§ **Exercise instructions**:
Gather every line below that contains the word "Where", copying each one in full. Case counts, so only exact capitalization matches.

§ **Provided records**:
"""

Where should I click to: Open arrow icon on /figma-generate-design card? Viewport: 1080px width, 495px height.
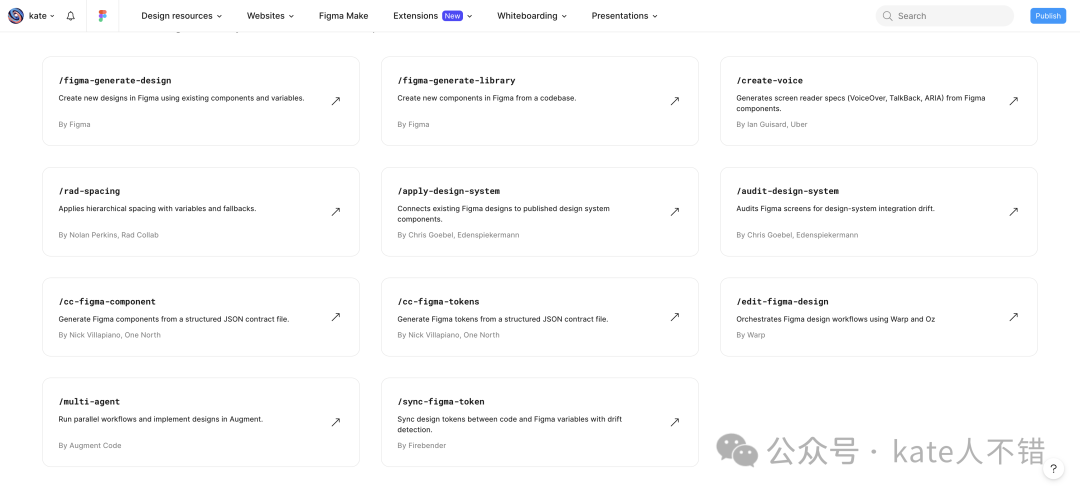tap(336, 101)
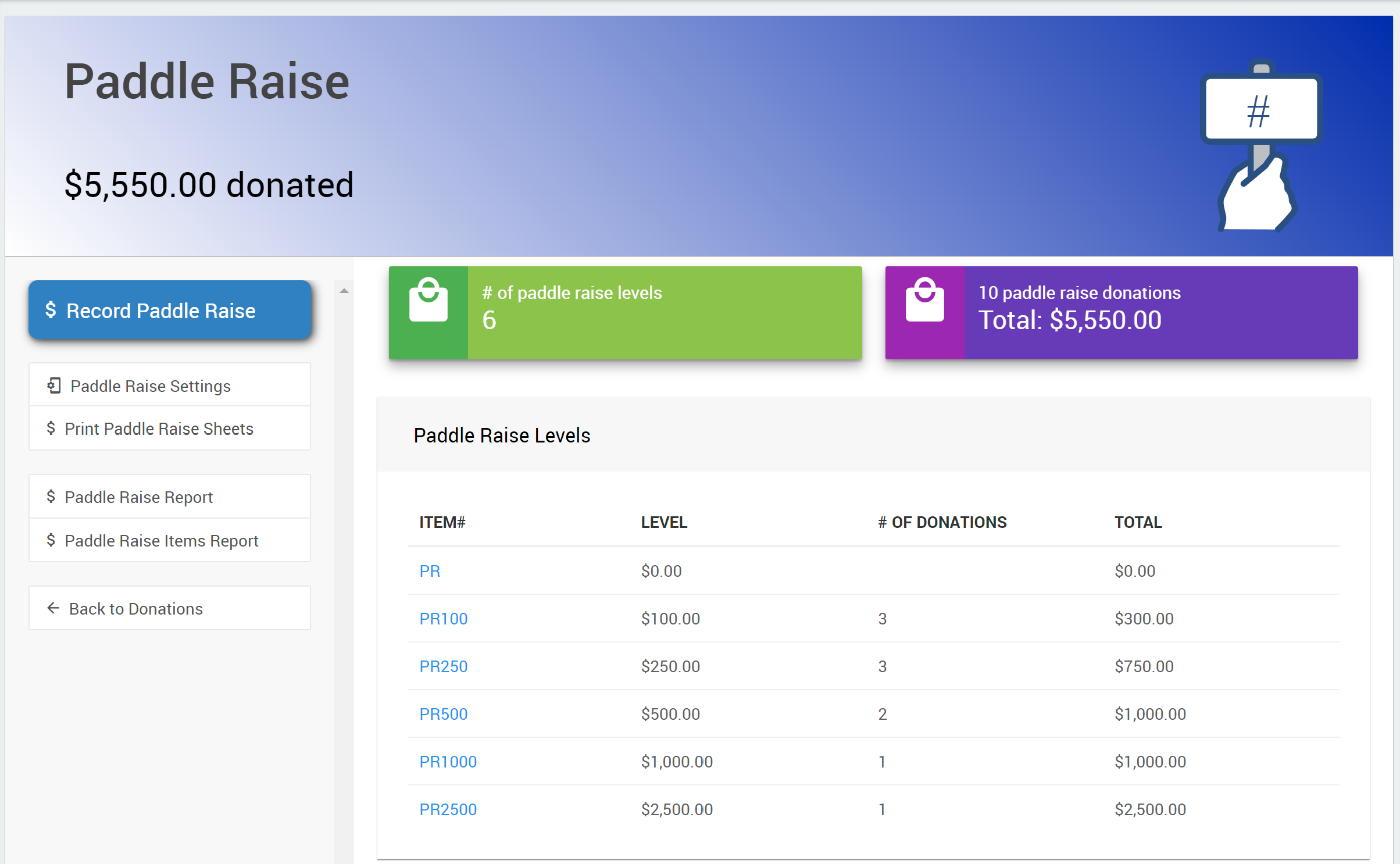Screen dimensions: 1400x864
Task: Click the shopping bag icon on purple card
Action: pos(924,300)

"""
"""

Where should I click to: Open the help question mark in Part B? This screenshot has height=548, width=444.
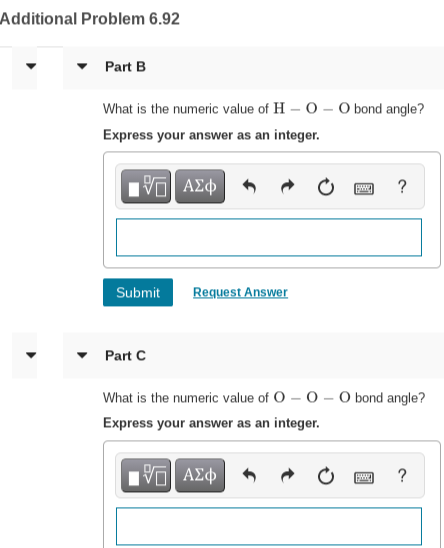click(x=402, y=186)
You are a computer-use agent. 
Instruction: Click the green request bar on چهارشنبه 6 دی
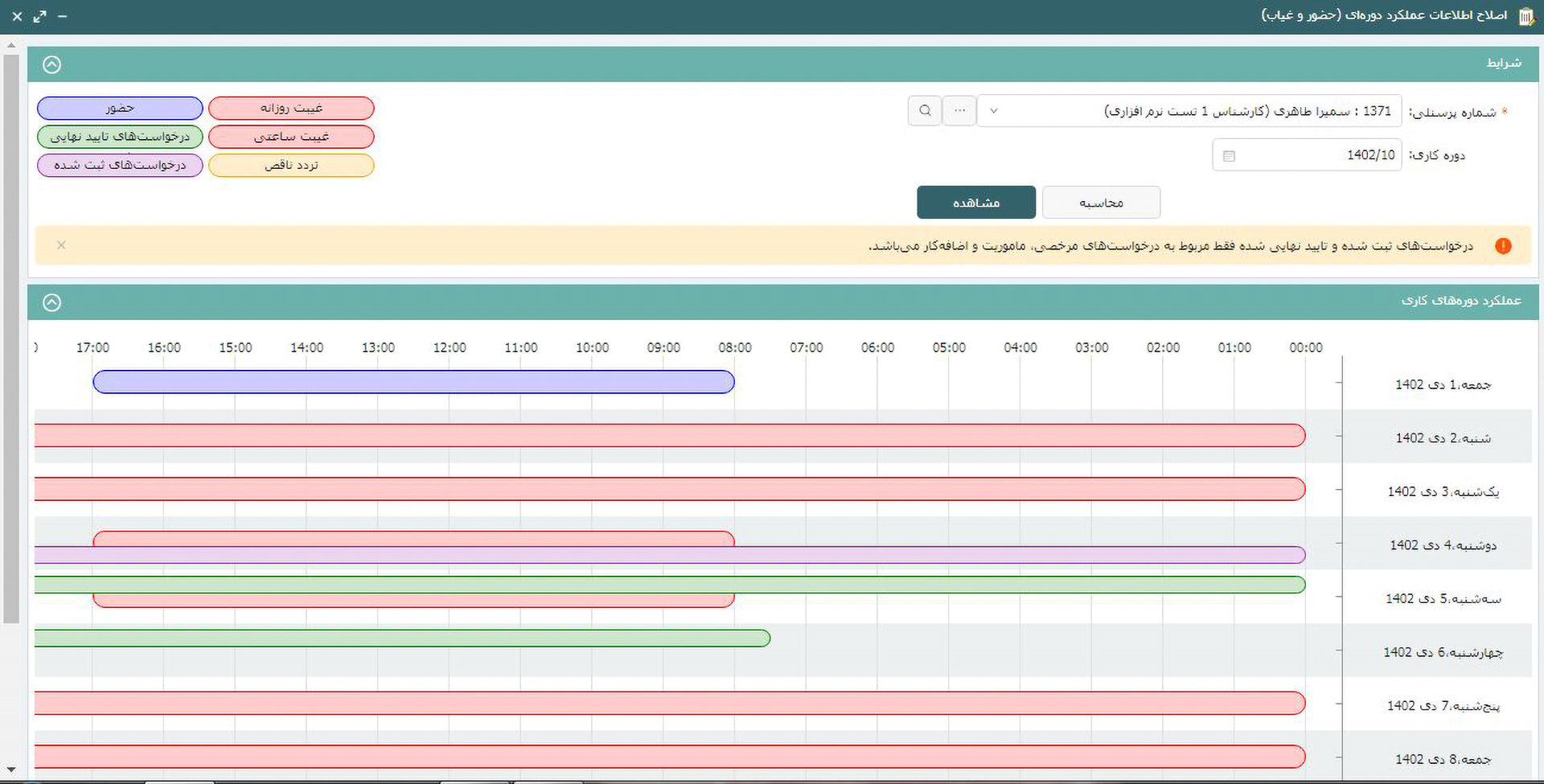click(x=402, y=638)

"""
"""

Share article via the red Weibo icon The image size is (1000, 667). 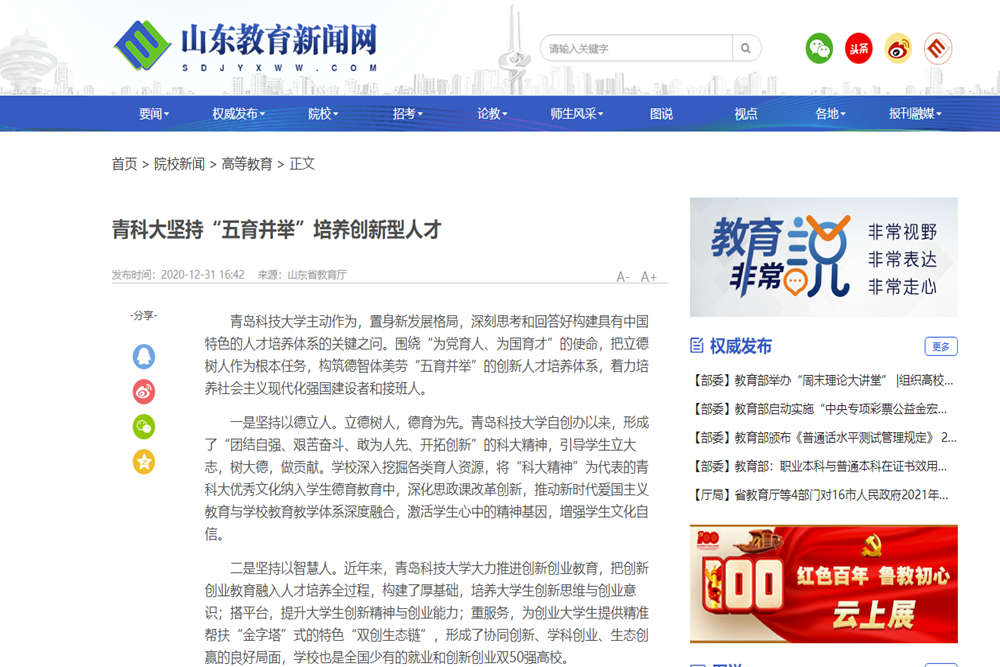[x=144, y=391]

"""

§ **Solution**:
Where should I click to: Open arrow icon on /figma-generate-design card? Viewport: 1080px width, 495px height.
Where should I click to: Open the help question mark in Part B? This screenshot has height=548, width=444.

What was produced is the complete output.